[Work request]: Your answer should be the records, restated word for word.

[Dataset entries]:
◆ ◆ ◆
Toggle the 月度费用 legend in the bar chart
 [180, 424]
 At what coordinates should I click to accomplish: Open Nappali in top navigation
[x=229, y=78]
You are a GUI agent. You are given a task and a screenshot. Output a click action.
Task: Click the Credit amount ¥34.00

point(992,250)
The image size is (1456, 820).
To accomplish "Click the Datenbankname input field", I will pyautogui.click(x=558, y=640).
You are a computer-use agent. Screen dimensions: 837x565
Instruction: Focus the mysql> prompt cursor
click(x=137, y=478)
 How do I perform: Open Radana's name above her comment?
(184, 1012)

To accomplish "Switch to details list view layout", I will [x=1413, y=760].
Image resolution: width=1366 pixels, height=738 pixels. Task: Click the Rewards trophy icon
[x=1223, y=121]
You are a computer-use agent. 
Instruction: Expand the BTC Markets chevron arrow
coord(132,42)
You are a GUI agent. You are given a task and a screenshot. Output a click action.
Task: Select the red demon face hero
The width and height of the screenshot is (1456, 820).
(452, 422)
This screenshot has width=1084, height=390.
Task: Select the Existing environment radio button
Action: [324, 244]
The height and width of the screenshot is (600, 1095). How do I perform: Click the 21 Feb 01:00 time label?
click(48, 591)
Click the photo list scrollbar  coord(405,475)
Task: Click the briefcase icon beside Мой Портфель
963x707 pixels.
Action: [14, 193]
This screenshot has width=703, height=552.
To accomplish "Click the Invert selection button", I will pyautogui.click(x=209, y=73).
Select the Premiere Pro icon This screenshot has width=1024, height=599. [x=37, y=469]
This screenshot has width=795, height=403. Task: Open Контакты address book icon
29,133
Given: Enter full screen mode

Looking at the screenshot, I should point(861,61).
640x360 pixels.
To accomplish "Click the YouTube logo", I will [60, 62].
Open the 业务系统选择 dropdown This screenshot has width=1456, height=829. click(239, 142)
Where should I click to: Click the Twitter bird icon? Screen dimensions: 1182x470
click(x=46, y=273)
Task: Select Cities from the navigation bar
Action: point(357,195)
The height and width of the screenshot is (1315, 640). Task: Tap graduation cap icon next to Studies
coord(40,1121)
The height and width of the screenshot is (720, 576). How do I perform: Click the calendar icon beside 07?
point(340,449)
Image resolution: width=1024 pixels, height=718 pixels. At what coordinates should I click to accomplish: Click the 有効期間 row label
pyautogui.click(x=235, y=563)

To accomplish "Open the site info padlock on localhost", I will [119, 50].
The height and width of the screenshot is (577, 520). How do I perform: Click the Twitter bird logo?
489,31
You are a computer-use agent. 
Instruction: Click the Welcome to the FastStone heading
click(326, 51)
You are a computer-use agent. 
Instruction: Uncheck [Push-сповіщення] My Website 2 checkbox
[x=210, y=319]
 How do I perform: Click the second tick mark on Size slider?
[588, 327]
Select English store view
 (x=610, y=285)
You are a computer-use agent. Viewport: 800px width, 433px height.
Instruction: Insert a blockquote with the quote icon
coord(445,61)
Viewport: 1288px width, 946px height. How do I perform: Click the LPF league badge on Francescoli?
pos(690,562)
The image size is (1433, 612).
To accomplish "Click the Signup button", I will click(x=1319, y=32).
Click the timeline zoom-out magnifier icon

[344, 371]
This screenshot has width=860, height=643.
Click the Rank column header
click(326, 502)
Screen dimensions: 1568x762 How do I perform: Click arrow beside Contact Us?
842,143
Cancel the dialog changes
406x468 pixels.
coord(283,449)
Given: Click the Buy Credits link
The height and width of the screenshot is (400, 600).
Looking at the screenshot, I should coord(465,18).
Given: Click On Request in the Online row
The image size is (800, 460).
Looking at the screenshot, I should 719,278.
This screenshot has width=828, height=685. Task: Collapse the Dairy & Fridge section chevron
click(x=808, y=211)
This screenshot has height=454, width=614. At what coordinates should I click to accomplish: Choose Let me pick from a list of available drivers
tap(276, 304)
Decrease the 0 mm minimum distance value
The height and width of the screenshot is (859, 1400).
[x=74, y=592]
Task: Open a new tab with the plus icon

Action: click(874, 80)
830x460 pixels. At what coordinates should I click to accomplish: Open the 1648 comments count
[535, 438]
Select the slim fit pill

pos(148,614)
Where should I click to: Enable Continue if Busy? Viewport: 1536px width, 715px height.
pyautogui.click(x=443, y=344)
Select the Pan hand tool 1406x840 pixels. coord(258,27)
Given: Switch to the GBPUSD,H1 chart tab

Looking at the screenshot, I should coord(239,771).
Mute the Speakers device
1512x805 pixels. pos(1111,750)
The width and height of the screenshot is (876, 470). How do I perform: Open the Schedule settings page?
◆ ◆ ◆
[Task answer]:
Toggle the 月度费用 legend in the bar chart
 [180, 424]
 At what coordinates should I click to accomplish: Open Nappali in top navigation
[x=229, y=78]
You are a GUI agent. You are given a task and a screenshot. Output a click action.
Task: Click the Credit amount ¥34.00

point(992,250)
The image size is (1456, 820).
To accomplish "Click the Datenbankname input field", I will pyautogui.click(x=558, y=640).
You are a computer-use agent. Screen dimensions: 837x565
Instruction: Focus the mysql> prompt cursor
click(x=137, y=478)
 How do I perform: Open Radana's name above her comment?
(184, 1012)

To accomplish "Switch to details list view layout", I will [x=1413, y=760].
Image resolution: width=1366 pixels, height=738 pixels. Task: Click the Rewards trophy icon
[x=1223, y=121]
You are a computer-use agent. 
Instruction: Expand the BTC Markets chevron arrow
coord(132,42)
You are a GUI agent. You are given a task and a screenshot. Output a click action.
Task: Select the red demon face hero
The width and height of the screenshot is (1456, 820).
(452, 422)
This screenshot has width=1084, height=390.
Task: Select the Existing environment radio button
Action: [324, 244]
The height and width of the screenshot is (600, 1095). How do I perform: Click the 21 Feb 01:00 time label?
click(48, 591)
Click the photo list scrollbar  coord(405,475)
Task: Click the briefcase icon beside Мой Портфель
963x707 pixels.
Action: [14, 193]
This screenshot has width=703, height=552.
To accomplish "Click the Invert selection button", I will pyautogui.click(x=209, y=73).
Select the Premiere Pro icon This screenshot has width=1024, height=599. [x=37, y=469]
This screenshot has width=795, height=403. Task: Open Контакты address book icon
29,133
Given: Enter full screen mode

Looking at the screenshot, I should point(861,61).
640x360 pixels.
To accomplish "Click the YouTube logo", I will [60, 62].
Open the 业务系统选择 dropdown This screenshot has width=1456, height=829. click(239, 142)
Where should I click to: Click the Twitter bird icon? Screen dimensions: 1182x470
click(x=46, y=273)
Task: Select Cities from the navigation bar
Action: point(357,195)
The height and width of the screenshot is (1315, 640). Task: Tap graduation cap icon next to Studies
coord(40,1121)
The height and width of the screenshot is (720, 576). How do I perform: Click the calendar icon beside 07?
point(340,449)
Image resolution: width=1024 pixels, height=718 pixels. At what coordinates should I click to accomplish: Click the 有効期間 row label
pyautogui.click(x=235, y=563)

To accomplish "Open the site info padlock on localhost", I will [119, 50].
The height and width of the screenshot is (577, 520). How do I perform: Click the Twitter bird logo?
489,31
You are a computer-use agent. 
Instruction: Click the Welcome to the FastStone heading
click(326, 51)
You are a computer-use agent. 
Instruction: Uncheck [Push-сповіщення] My Website 2 checkbox
[x=210, y=319]
 How do I perform: Click the second tick mark on Size slider?
[588, 327]
Select English store view
 (x=610, y=285)
You are a computer-use agent. Viewport: 800px width, 433px height.
Instruction: Insert a blockquote with the quote icon
coord(445,61)
Viewport: 1288px width, 946px height. How do I perform: Click the LPF league badge on Francescoli?
pos(690,562)
The image size is (1433, 612).
To accomplish "Click the Signup button", I will click(x=1319, y=32).
Click the timeline zoom-out magnifier icon

[344, 371]
This screenshot has width=860, height=643.
Click the Rank column header
click(326, 502)
Screen dimensions: 1568x762 How do I perform: Click arrow beside Contact Us?
842,143
Cancel the dialog changes
406x468 pixels.
coord(283,449)
Given: Click the Buy Credits link
The height and width of the screenshot is (400, 600).
Looking at the screenshot, I should coord(465,18).
Given: Click On Request in the Online row
The image size is (800, 460).
Looking at the screenshot, I should 719,278.
This screenshot has width=828, height=685. Task: Collapse the Dairy & Fridge section chevron
click(x=808, y=211)
This screenshot has height=454, width=614. At what coordinates should I click to accomplish: Choose Let me pick from a list of available drivers
tap(276, 304)
Decrease the 0 mm minimum distance value
The height and width of the screenshot is (859, 1400).
[x=74, y=592]
Task: Open a new tab with the plus icon

Action: click(874, 80)
830x460 pixels. At what coordinates should I click to accomplish: Open the 1648 comments count
[535, 438]
Select the slim fit pill

pos(148,614)
Where should I click to: Enable Continue if Busy? Viewport: 1536px width, 715px height.
pyautogui.click(x=443, y=344)
Select the Pan hand tool 1406x840 pixels. coord(258,27)
Given: Switch to the GBPUSD,H1 chart tab

Looking at the screenshot, I should coord(239,771).
Mute the Speakers device
1512x805 pixels. pos(1111,750)
The width and height of the screenshot is (876, 470). How do I perform: Open the Schedule settings page?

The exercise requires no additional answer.